WORK INSTRUCTIONS
Top to bottom, give the entries again exactly as written.
(ENTRIES SUPPLIED Opens)
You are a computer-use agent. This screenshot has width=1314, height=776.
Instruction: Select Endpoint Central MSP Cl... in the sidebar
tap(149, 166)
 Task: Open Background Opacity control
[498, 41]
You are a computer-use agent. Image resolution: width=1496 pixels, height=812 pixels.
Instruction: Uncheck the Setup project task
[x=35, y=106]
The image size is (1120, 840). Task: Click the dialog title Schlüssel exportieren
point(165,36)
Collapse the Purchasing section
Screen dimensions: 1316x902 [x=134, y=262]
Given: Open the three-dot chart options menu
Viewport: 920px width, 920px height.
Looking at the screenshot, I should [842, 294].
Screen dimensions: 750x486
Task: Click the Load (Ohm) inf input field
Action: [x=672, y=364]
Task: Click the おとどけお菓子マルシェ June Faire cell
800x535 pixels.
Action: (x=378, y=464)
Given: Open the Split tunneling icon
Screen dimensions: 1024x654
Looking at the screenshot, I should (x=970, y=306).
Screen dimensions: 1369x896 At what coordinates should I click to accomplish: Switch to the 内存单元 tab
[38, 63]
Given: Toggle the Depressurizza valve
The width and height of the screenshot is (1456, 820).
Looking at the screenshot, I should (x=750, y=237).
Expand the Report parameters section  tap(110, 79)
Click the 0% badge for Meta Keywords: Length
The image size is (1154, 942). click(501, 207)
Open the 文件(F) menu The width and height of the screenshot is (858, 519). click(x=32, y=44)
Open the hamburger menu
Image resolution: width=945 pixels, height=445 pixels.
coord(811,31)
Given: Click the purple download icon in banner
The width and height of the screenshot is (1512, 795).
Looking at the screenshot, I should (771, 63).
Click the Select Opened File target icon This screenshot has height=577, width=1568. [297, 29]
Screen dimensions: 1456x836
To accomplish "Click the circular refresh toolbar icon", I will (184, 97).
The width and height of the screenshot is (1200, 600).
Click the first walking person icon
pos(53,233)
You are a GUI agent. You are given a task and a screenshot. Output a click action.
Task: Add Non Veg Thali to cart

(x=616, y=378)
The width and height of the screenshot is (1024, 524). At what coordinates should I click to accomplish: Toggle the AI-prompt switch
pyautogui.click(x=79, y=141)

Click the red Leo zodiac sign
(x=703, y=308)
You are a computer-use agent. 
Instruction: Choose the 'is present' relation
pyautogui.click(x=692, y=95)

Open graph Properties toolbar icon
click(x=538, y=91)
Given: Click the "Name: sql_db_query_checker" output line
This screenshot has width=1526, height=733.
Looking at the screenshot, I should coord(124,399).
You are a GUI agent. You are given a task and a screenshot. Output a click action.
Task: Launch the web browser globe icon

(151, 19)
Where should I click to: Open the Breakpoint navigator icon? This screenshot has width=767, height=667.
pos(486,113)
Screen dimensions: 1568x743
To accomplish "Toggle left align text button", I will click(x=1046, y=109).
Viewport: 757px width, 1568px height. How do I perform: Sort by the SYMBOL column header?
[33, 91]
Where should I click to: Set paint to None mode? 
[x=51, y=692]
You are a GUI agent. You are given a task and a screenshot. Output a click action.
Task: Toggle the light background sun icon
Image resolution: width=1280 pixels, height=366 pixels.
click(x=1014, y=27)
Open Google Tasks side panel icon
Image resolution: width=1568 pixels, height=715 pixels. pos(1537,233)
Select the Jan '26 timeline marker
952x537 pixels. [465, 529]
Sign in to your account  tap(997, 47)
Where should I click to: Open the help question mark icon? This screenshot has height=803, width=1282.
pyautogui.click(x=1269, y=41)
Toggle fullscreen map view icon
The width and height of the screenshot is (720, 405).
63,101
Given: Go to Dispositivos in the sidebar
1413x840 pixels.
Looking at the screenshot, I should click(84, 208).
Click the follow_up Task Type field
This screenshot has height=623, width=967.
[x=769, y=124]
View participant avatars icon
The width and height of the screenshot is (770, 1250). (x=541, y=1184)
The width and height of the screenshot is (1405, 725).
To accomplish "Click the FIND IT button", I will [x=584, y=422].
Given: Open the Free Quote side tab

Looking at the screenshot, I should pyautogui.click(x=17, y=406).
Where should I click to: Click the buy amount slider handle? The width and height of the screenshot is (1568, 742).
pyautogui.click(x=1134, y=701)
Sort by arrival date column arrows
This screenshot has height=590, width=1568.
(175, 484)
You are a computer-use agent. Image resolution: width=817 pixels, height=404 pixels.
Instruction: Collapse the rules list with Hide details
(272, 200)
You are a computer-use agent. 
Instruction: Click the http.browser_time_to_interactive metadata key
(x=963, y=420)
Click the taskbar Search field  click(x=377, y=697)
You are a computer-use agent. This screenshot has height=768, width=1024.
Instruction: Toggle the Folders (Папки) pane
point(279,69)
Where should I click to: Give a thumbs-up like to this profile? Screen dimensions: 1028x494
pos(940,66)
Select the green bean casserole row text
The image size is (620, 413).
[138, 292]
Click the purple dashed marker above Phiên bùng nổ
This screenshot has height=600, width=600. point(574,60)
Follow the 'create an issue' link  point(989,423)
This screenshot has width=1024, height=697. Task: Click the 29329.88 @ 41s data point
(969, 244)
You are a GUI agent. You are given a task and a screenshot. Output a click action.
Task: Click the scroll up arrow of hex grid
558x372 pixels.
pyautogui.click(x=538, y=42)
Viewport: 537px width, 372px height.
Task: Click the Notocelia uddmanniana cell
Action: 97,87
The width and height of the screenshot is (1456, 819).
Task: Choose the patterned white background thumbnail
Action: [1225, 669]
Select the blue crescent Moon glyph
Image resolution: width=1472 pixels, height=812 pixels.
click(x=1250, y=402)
(ENTRIES SUPPLIED Closes)
OUTPUT FOR THIS TASK
You are a computer-use agent. This screenshot has width=1314, height=776.
Instruction: Select Endpoint Central MSP Cl... in the sidebar
tap(149, 166)
 Task: Open Background Opacity control
[498, 41]
You are a computer-use agent. Image resolution: width=1496 pixels, height=812 pixels.
Instruction: Uncheck the Setup project task
[x=35, y=106]
The image size is (1120, 840). Task: Click the dialog title Schlüssel exportieren
point(165,36)
Collapse the Purchasing section
Screen dimensions: 1316x902 [x=134, y=262]
Given: Open the three-dot chart options menu
Viewport: 920px width, 920px height.
Looking at the screenshot, I should [842, 294].
Screen dimensions: 750x486
Task: Click the Load (Ohm) inf input field
Action: [x=672, y=364]
Task: Click the おとどけお菓子マルシェ June Faire cell
800x535 pixels.
Action: (x=378, y=464)
Given: Open the Split tunneling icon
Screen dimensions: 1024x654
Looking at the screenshot, I should (x=970, y=306).
Screen dimensions: 1369x896 At what coordinates should I click to accomplish: Switch to the 内存单元 tab
[38, 63]
Given: Toggle the Depressurizza valve
The width and height of the screenshot is (1456, 820).
Looking at the screenshot, I should (x=750, y=237).
Expand the Report parameters section  tap(110, 79)
Click the 0% badge for Meta Keywords: Length
The image size is (1154, 942). click(501, 207)
Open the 文件(F) menu The width and height of the screenshot is (858, 519). click(x=32, y=44)
Open the hamburger menu
Image resolution: width=945 pixels, height=445 pixels.
coord(811,31)
Given: Click the purple download icon in banner
The width and height of the screenshot is (1512, 795).
Looking at the screenshot, I should (771, 63).
Click the Select Opened File target icon This screenshot has height=577, width=1568. [297, 29]
Screen dimensions: 1456x836
To accomplish "Click the circular refresh toolbar icon", I will (184, 97).
The width and height of the screenshot is (1200, 600).
Click the first walking person icon
pos(53,233)
You are a GUI agent. You are given a task and a screenshot. Output a click action.
Task: Add Non Veg Thali to cart

(x=616, y=378)
The width and height of the screenshot is (1024, 524). At what coordinates should I click to accomplish: Toggle the AI-prompt switch
pyautogui.click(x=79, y=141)

Click the red Leo zodiac sign
(x=703, y=308)
You are a computer-use agent. 
Instruction: Choose the 'is present' relation
pyautogui.click(x=692, y=95)

Open graph Properties toolbar icon
click(x=538, y=91)
Given: Click the "Name: sql_db_query_checker" output line
This screenshot has width=1526, height=733.
Looking at the screenshot, I should coord(124,399).
You are a GUI agent. You are given a task and a screenshot. Output a click action.
Task: Launch the web browser globe icon

(151, 19)
Where should I click to: Open the Breakpoint navigator icon? This screenshot has width=767, height=667.
pos(486,113)
Screen dimensions: 1568x743
To accomplish "Toggle left align text button", I will click(x=1046, y=109).
Viewport: 757px width, 1568px height. How do I perform: Sort by the SYMBOL column header?
[33, 91]
Where should I click to: Set paint to None mode? 
[x=51, y=692]
You are a GUI agent. You are given a task and a screenshot. Output a click action.
Task: Toggle the light background sun icon
Image resolution: width=1280 pixels, height=366 pixels.
click(x=1014, y=27)
Open Google Tasks side panel icon
Image resolution: width=1568 pixels, height=715 pixels. pos(1537,233)
Select the Jan '26 timeline marker
952x537 pixels. [465, 529]
Sign in to your account  tap(997, 47)
Where should I click to: Open the help question mark icon? This screenshot has height=803, width=1282.
pyautogui.click(x=1269, y=41)
Toggle fullscreen map view icon
The width and height of the screenshot is (720, 405).
63,101
Given: Go to Dispositivos in the sidebar
1413x840 pixels.
Looking at the screenshot, I should click(84, 208).
Click the follow_up Task Type field
This screenshot has height=623, width=967.
[x=769, y=124]
View participant avatars icon
The width and height of the screenshot is (770, 1250). (x=541, y=1184)
The width and height of the screenshot is (1405, 725).
To accomplish "Click the FIND IT button", I will [x=584, y=422].
Given: Open the Free Quote side tab

Looking at the screenshot, I should pyautogui.click(x=17, y=406).
Where should I click to: Click the buy amount slider handle? The width and height of the screenshot is (1568, 742).
pyautogui.click(x=1134, y=701)
Sort by arrival date column arrows
This screenshot has height=590, width=1568.
(175, 484)
You are a computer-use agent. Image resolution: width=817 pixels, height=404 pixels.
Instruction: Collapse the rules list with Hide details
(272, 200)
You are a computer-use agent. 
Instruction: Click the http.browser_time_to_interactive metadata key
(x=963, y=420)
Click the taskbar Search field  click(x=377, y=697)
You are a computer-use agent. This screenshot has height=768, width=1024.
Instruction: Toggle the Folders (Папки) pane
point(279,69)
Where should I click to: Give a thumbs-up like to this profile? Screen dimensions: 1028x494
pos(940,66)
Select the green bean casserole row text
The image size is (620, 413).
[138, 292]
Click the purple dashed marker above Phiên bùng nổ
This screenshot has height=600, width=600. point(574,60)
Follow the 'create an issue' link  point(989,423)
This screenshot has width=1024, height=697. Task: Click the 29329.88 @ 41s data point
(969, 244)
You are a GUI agent. You are given a task and a screenshot. Output a click action.
Task: Click the scroll up arrow of hex grid
558x372 pixels.
pyautogui.click(x=538, y=42)
Viewport: 537px width, 372px height.
Task: Click the Notocelia uddmanniana cell
Action: 97,87
The width and height of the screenshot is (1456, 819).
Task: Choose the patterned white background thumbnail
Action: [1225, 669]
Select the blue crescent Moon glyph
Image resolution: width=1472 pixels, height=812 pixels.
click(x=1250, y=402)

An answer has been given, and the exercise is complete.